KBinsDiscretizer#

class cuml.preprocessing.KBinsDiscretizer(*args, **kwargs)[source]#

Bin continuous data into intervals.

Parameters:

n_binsint or array-like, shape (n_features,) (default=5)

The number of bins to produce. Raises ValueError if n_bins < 2.

encode{‘onehot’, ‘onehot-dense’, ‘ordinal’}, (default=’onehot’)

Method used to encode the transformed result.

onehot: Encode the transformed result with one-hot encoding and return a sparse matrix. Ignored features are always stacked to the right.
onehot-dense: Encode the transformed result with one-hot encoding and return a dense array. Ignored features are always stacked to the right.
ordinal: Return the bin identifier encoded as an integer value.

strategy{‘uniform’, ‘quantile’, ‘kmeans’}, (default=’quantile’)

Strategy used to define the widths of the bins.

uniform: All bins in each feature have identical widths.
quantile: All bins in each feature have the same number of points.
kmeans: Values in each bin have the same nearest center of a 1D k-means cluster.

Attributes:

n_bins_int array, shape (n_features,): Number of bins per feature. Bins whose width are too small (i.e., <= 1e-8) are removed with a warning.
bin_edges_array of arrays, shape (n_features, ): The edges of each bin. Contain arrays of varying shapes (n_bins_, ) Ignored features will have empty arrays.

Methods

`fit`(X[, y])	Fit the estimator.
`inverse_transform`(Xt)	Transform discretized data back to original feature space.
`transform`(X)	Discretize the data.

See also

cuml.preprocessing.Binarizer: Class used to bin values as 0 or 1 based on a parameter threshold.

Notes

In bin edges for feature i, the first and last values are used only for inverse_transform. During transform, bin edges are extended to:

np.concatenate([-np.inf, bin_edges_[i][1:-1], np.inf])

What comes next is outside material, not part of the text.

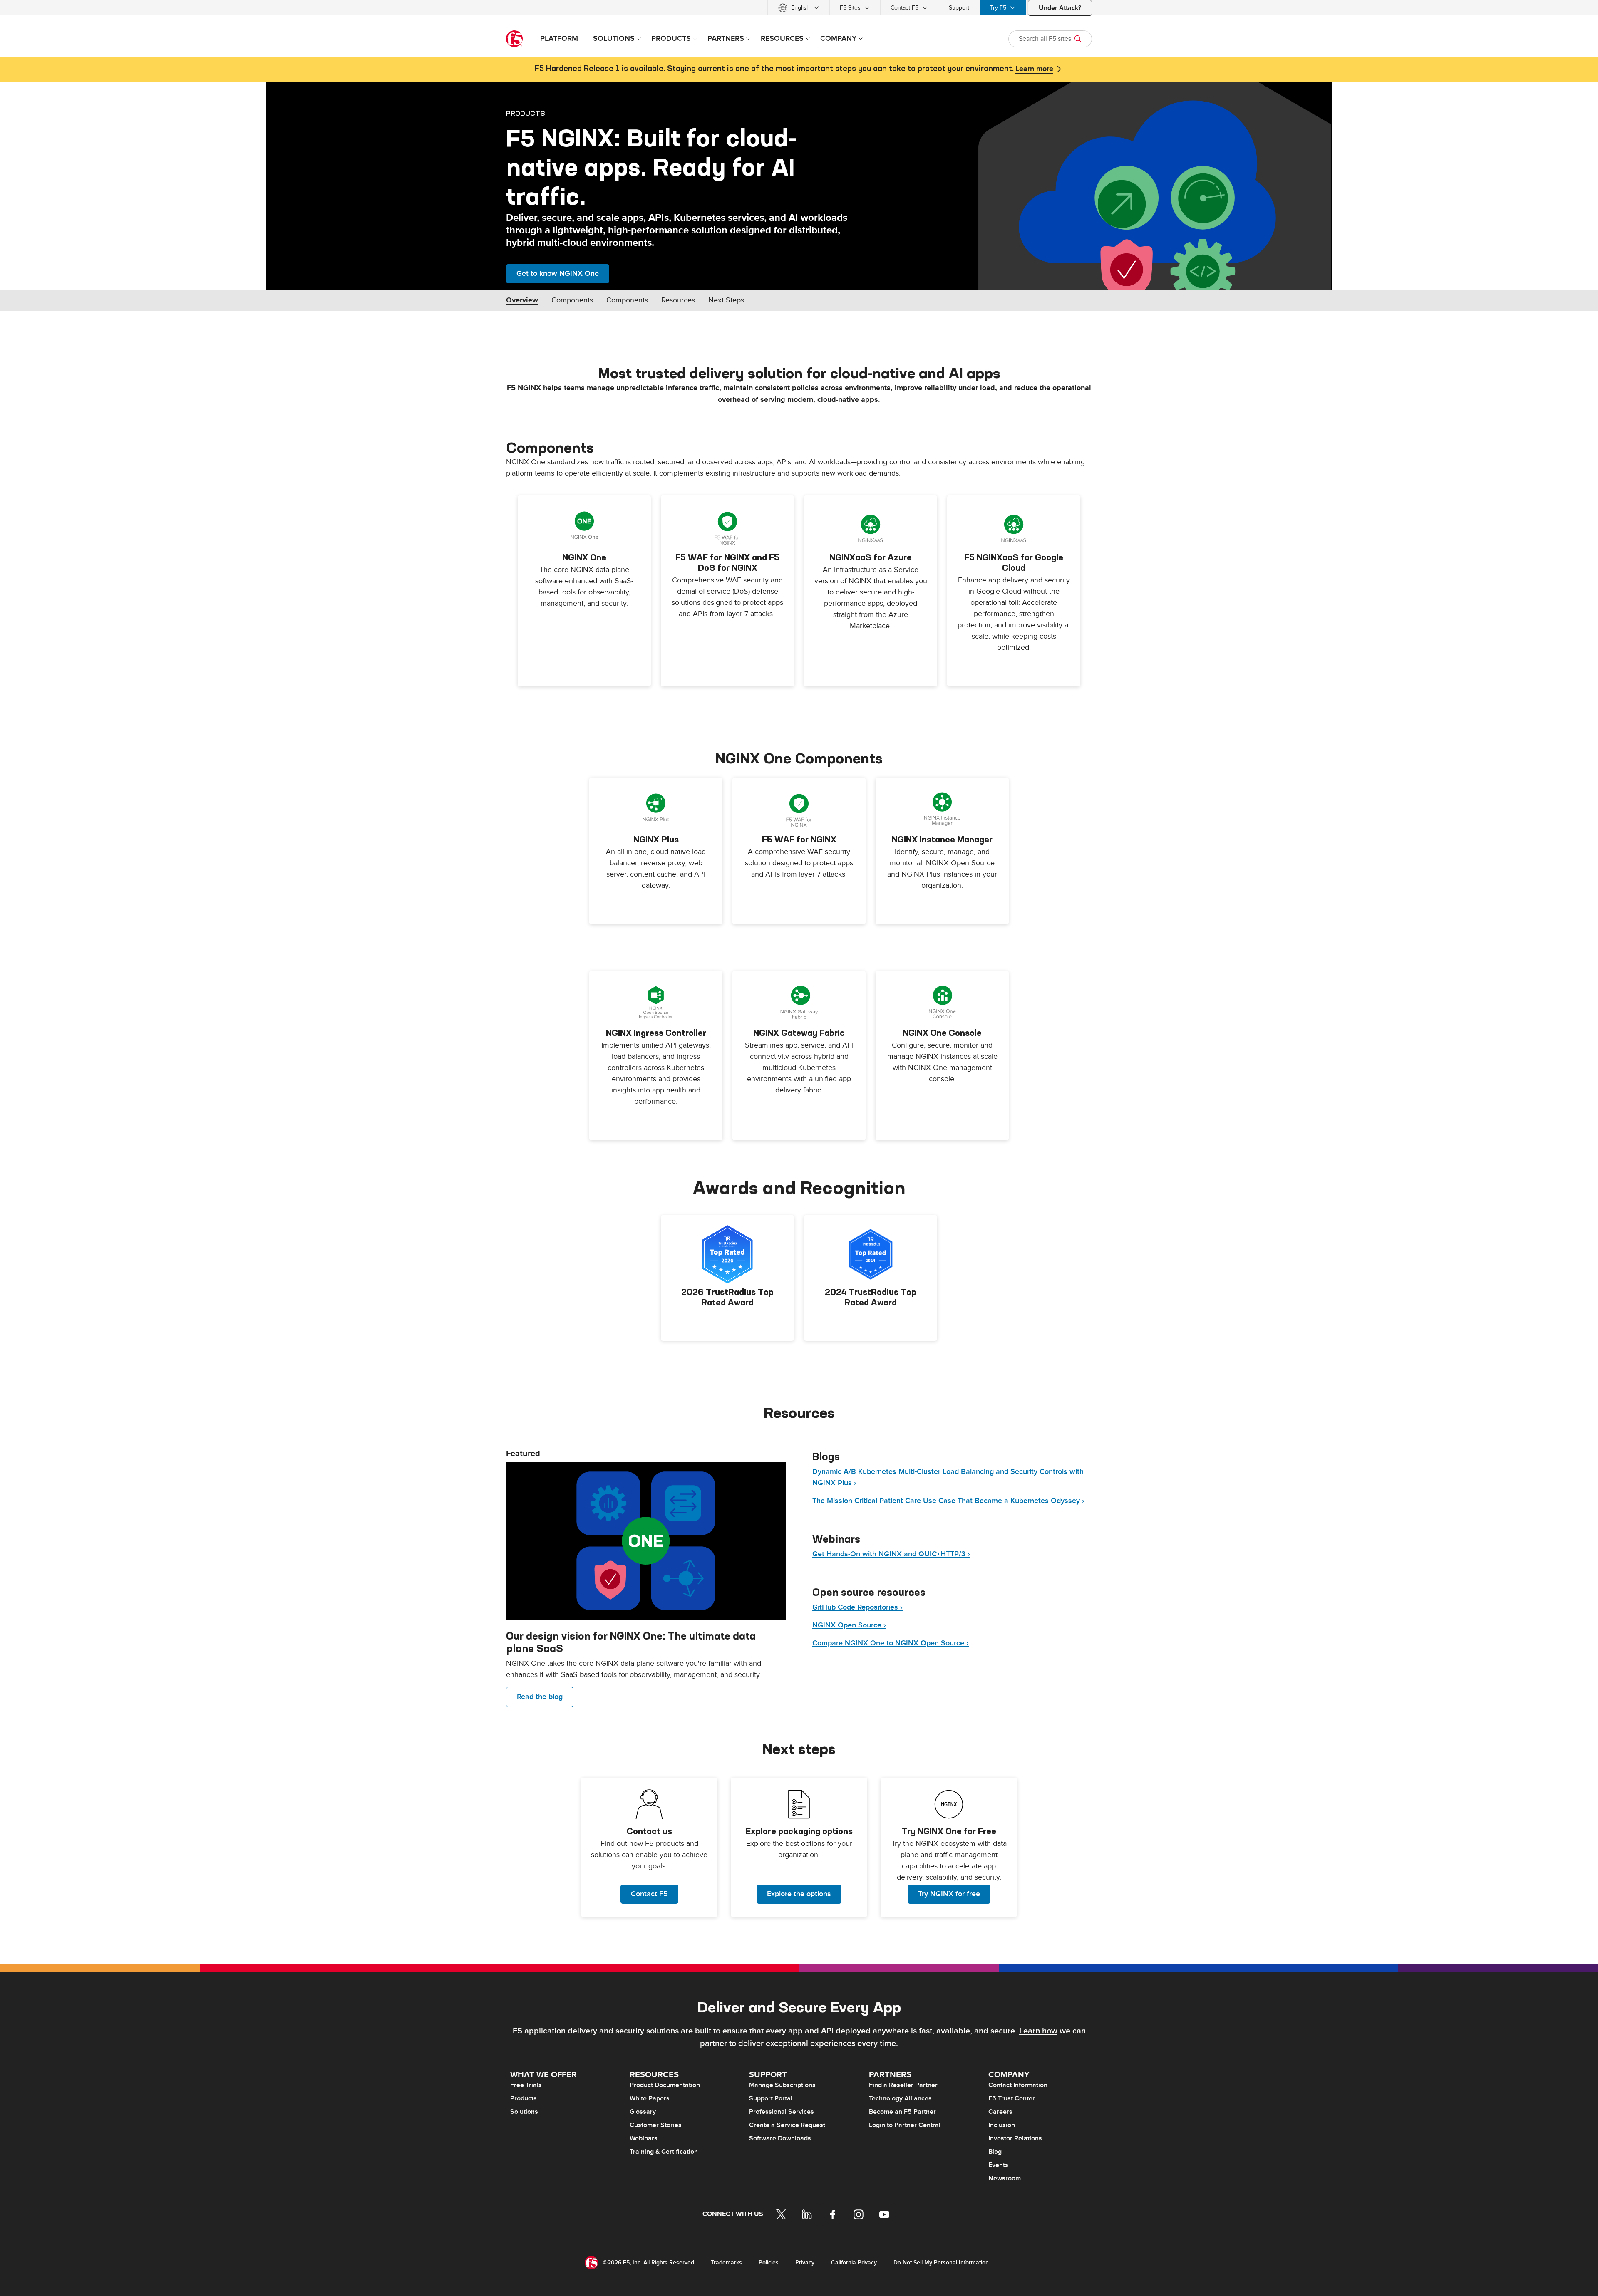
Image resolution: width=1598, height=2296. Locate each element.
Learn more (1034, 69)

You can combine KBinsDiscretizer with cuml.compose.ColumnTransformer if you only want to preprocess part of the features.

KBinsDiscretizer might produce constant features (e.g., when encode = 'onehot' and certain bins do not contain any data). These features can be removed with feature selection algorithms (e.g., sklearn.feature_selection.VarianceThreshold).

Examples

>>> from cuml.preprocessing import KBinsDiscretizer
>>> import cupy as cp
>>> X = [[-2, 1, -4,   -1],
...      [-1, 2, -3, -0.5],
...      [ 0, 3, -2,  0.5],
...      [ 1, 4, -1,    2]]
>>> X = cp.array(X)
>>> est = KBinsDiscretizer(n_bins=3, encode='ordinal', strategy='uniform')
>>> est.fit(X)
KBinsDiscretizer(...)
>>> Xt = est.transform(X)
>>> Xt
array([[0, 0, 0, 0],
       [1, 1, 1, 0],
       [2, 2, 2, 1],
       [2, 2, 2, 2]], dtype=int32)

Sometimes it may be useful to convert the data back into the original feature space. The inverse_transform function converts the binned data into the original feature space. Each value will be equal to the mean of the two bin edges.

>>> est.bin_edges_[0]
array([-2., -1.,  0.,  1.])
>>> est.inverse_transform(Xt)
array([[-1.5,  1.5, -3.5, -0.5],
       [-0.5,  2.5, -2.5, -0.5],
       [ 0.5,  3.5, -1.5,  0.5],
       [ 0.5,  3.5, -1.5,  1.5]])

fit(X, y=None) → KBinsDiscretizer[source]#

Fit the estimator.

Parameters:

Xnumeric array-like, shape (n_samples, n_features): Data to be discretized.
yNone: Ignored. This parameter exists only for compatibility with sklearn.pipeline.Pipeline.

Returns:

self

inverse_transform(Xt) → SparseCumlArray[source]#

Transform discretized data back to original feature space.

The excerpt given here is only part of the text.